- Work instruction
Please turn the material below into a numbered list, dropping any blank lines.

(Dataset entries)
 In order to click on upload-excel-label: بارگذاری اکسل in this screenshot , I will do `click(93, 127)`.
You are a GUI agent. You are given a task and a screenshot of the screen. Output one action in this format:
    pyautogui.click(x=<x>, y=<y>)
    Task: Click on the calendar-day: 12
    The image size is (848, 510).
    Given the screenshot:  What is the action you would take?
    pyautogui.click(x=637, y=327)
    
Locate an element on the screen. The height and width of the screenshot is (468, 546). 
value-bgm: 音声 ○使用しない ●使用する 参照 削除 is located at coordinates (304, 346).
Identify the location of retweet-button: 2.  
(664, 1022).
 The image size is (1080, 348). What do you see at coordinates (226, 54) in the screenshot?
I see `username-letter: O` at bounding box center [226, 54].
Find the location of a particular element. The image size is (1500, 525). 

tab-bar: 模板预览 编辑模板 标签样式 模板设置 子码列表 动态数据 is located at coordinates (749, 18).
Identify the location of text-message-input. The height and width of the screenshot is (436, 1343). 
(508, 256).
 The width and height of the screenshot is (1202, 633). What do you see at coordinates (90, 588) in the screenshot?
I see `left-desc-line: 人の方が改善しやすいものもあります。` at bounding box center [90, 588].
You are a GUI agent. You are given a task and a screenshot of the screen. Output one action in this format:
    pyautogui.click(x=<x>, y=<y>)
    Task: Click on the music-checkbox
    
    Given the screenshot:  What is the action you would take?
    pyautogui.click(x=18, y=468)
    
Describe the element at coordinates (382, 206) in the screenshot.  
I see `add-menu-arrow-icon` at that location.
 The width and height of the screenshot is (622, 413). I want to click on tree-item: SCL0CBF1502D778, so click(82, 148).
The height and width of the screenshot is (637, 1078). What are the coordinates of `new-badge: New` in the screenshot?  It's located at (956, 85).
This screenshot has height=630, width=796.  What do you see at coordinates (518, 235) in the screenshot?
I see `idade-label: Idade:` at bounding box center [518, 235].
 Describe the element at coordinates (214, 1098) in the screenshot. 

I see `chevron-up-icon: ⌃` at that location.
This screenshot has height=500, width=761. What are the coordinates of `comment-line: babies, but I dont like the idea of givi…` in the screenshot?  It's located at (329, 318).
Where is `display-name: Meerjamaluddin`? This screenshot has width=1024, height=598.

- Reply
1.  In order to click on upload-excel-label: بارگذاری اکسل in this screenshot , I will do `click(93, 127)`.
2. You are a GUI agent. You are given a task and a screenshot of the screen. Output one action in this format:
3.     pyautogui.click(x=<x>, y=<y>)
4.     Task: Click on the calendar-day: 12
5.     The image size is (848, 510).
6.     Given the screenshot:  What is the action you would take?
7.     pyautogui.click(x=637, y=327)
8. Locate an element on the screen. The height and width of the screenshot is (468, 546). 
9. value-bgm: 音声 ○使用しない ●使用する 参照 削除 is located at coordinates (304, 346).
10. Identify the location of retweet-button: 2.  
11. (664, 1022).
12.  The image size is (1080, 348). What do you see at coordinates (226, 54) in the screenshot?
13. I see `username-letter: O` at bounding box center [226, 54].
14. Find the location of a particular element. The image size is (1500, 525). 
15. tab-bar: 模板预览 编辑模板 标签样式 模板设置 子码列表 动态数据 is located at coordinates (749, 18).
16. Identify the location of text-message-input. The height and width of the screenshot is (436, 1343). 
17. (508, 256).
18.  The width and height of the screenshot is (1202, 633). What do you see at coordinates (90, 588) in the screenshot?
19. I see `left-desc-line: 人の方が改善しやすいものもあります。` at bounding box center [90, 588].
20. You are a GUI agent. You are given a task and a screenshot of the screen. Output one action in this format:
21.     pyautogui.click(x=<x>, y=<y>)
22.     Task: Click on the music-checkbox
23.     Given the screenshot:  What is the action you would take?
24.     pyautogui.click(x=18, y=468)
25. Describe the element at coordinates (382, 206) in the screenshot.  
26. I see `add-menu-arrow-icon` at that location.
27.  The width and height of the screenshot is (622, 413). I want to click on tree-item: SCL0CBF1502D778, so click(82, 148).
28. The height and width of the screenshot is (637, 1078). What are the coordinates of `new-badge: New` in the screenshot?  It's located at (956, 85).
29. This screenshot has height=630, width=796.  What do you see at coordinates (518, 235) in the screenshot?
30. I see `idade-label: Idade:` at bounding box center [518, 235].
31.  Describe the element at coordinates (214, 1098) in the screenshot. 
32. I see `chevron-up-icon: ⌃` at that location.
33. This screenshot has height=500, width=761. What are the coordinates of `comment-line: babies, but I dont like the idea of givi…` in the screenshot?  It's located at (329, 318).
34. Where is `display-name: Meerjamaluddin`? This screenshot has width=1024, height=598.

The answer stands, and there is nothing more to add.